- Comune di Valle di Maddaloni
- Valle di Maddaloni Location within Italy Valle di Maddaloni Location within Campania
- Coordinates: 41°4′44″N 14°24′53″E﻿ / ﻿41.07889°N 14.41472°E
- Country: Italy
- Region: Campania
- Province: Caserta (CE)

Government
- • Mayor: Buzzo Francesco

Area
- • Total: 10.8 km^{2} (4.2 sq mi)
- Elevation: 156 m (512 ft)

Population (1 May 2021)
- • Total: 2,661
- • Density: 246/km^{2} (638/sq mi)
- Demonym: Vallesi
- Time zone: UTC+1 (CET)
- • Summer (DST): UTC+2 (CEST)
- Postal code: 81020
- Dialing code: 0823
- Website: Official website

= Valle di Maddaloni =

Valle di Maddaloni is a comune (municipality) of 2 661 inhabitants in the Province of Caserta in the Italian region Campania, located about 30 km northeast of Naples and about 7 km east of Caserta.

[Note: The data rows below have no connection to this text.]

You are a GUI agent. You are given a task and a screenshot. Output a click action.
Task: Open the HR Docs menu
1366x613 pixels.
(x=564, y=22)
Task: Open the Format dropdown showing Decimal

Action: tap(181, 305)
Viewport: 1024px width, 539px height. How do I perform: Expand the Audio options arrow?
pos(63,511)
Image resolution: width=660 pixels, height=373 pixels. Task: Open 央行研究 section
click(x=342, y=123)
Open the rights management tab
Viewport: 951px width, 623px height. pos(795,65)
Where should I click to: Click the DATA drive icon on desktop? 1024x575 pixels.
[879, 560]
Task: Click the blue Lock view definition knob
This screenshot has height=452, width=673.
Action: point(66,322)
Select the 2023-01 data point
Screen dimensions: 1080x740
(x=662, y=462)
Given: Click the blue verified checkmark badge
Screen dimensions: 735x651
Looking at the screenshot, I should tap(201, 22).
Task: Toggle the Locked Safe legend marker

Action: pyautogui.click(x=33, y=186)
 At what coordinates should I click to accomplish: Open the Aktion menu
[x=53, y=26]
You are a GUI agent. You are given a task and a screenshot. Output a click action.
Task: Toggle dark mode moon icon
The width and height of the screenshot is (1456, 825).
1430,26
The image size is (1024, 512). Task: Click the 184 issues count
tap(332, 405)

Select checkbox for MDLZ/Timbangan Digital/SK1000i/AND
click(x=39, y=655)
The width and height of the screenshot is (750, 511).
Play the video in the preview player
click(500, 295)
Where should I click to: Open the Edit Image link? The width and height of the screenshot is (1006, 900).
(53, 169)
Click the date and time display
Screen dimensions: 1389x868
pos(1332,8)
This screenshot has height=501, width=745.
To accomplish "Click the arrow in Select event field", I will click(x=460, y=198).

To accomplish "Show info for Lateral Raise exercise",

In the communal territory is the Caroline Aqueduct, built by architect Luigi Vanvitelli to carry water from Monte Taburno to the Caserta Palace.

==Origins of the name==
The name has a clear origin: it derives from the Latin vallis valle. The Maddaloni specification identifies the area. In the past it was known with the name of Valle Tifantina, in reference to the neighboring mountains.

==History==
The time of foundation of Valle di Maddaloni is not known, but its birth seems to be closely linked to the presence of a castle built on a hill not far from the original settlement in the early Middle Ages. The castle had to endure the raids of the Goths, the Vandals and the Saracens. The residential fabric of the town therefore has the typical conformation of medieval settlements, with a main path, today's Corso Umberto I, and small collateral branches. The history of Valle revolves throughout the Middle Ages around the fate of the castle which, starting from 1300 and until 1500, was the subject of hereditary or "forced" passages between various dynasties, including the Catalan family of "de La Rath" and the French Artois lineage. On the threshold of the fourteenth century, the castle had several rulers: it passed from the hands of Onorato I Caetani back to those of the "Della Ratta" and precisely from Giovanni, to Francesco and Caterina.
Under the Spanish government, Ferdinand the Catholic confirmed to Caterina the possession of the territories of Valle, Caserta, Limatola, Dugenta and Sant'Agata de 'Goti. The current coat of arms is composed of a shield which, compulsorily adopted for the Authorities, must be of a shape commonly called "modern Samnite", that is composed of a rectangular shield with rounded lower corners. This element must maintain a proportion of six modules of width and nine modules of height, in whose area, called field, the various subdivisions take place.

The field of the coat of arms of Valle di Maddaloni, is of the truncated type, that is divided into two horizontal registers, this type of subdivision appears for the first time, among the coats of arms and gonfalons, in the fourteenth century. In the upper register there is the Annunciation, with the Archangel Gabriel on the left and the Blessed Virgin Mary kneeling on the right. The background of this field is a green background, a sign of victory, honor and abundance. In the lower register, however, there is a masonry castle with three towers, five windows and a central door, a symbol of nobility and feudal power, all on a blue background, a symbol of glory, virtue and firmness, a tone very present in the coats of arms. municipal. On the sides of this castle there is the inscription "Valle", which for reasons of "balance" has been divided for both sides.

==Monuments and places of interest==
- Carolino Aqueduct, in the municipality of Valle di Maddaloni are the Ponti della Valle, the Carolino aqueduct built by Luigi Vanvitelli to bring water from the sources of Mount Taburno to the Royal Palace of Caserta and included in the UNESCO World Heritage List.
- Monumento Ossario ai Caduti garibaldini, author of the project, for the architectural part was the engineer Carmelo Destino, while the sculptor Enrico Mossuti created the bronze statue depicting the winged victory and the stone high-reliefs with the portrait of the protagonists of the Garibaldi epic. The construction was carried out by Giuseppe Cozzolino.